Karl Fogel: OSI Fellowship Project Proposal (Application 68811, 2009)

Appendix D: The 21st Century Authors Guide / Model Contracts Project

I've been informally involved in helping several first-time authors negotiate non-restrictive terms with their publishers. As I've found myself supplying the authors with the same arguments, vocabulary, and statistics, it's become clear that there is a need for general guides to help authors and other artists have this conversation with their publishers. Along with the guide would be model contract language: clauses to be used (either directly or as examples) in publishing contracts, to express non-restrictive distribution terms in a way that is still compatible with the publishers' need for timely delivery, quality control, author cooperation in marketing and revision, etc.

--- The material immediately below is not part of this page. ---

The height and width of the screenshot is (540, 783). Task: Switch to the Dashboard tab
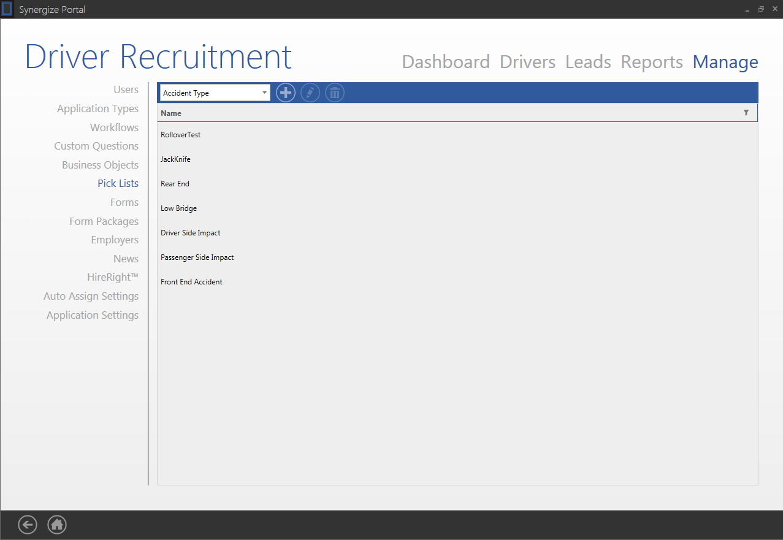(446, 62)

One pattern that stands out from our conversations with both publishers and authors is that deep unfamiliarity with open distribution environments is often the biggest sticking point — not fear of anything specific, simply fear of the unknown, along with a dearth of vocabulary for talking about the new relationship between author and publisher, author and audience, and publisher and audience. When these things are provided, the conversation often goes much more smoothly.

This project will make use of the Creative Commons case studies and the Digital Foundations negotiation HOWTO, both of which provide some (but not all) of what we envision for this guide. It will also use the from the Sita Distribution Project as an example of how audiences behave when given informed freedom.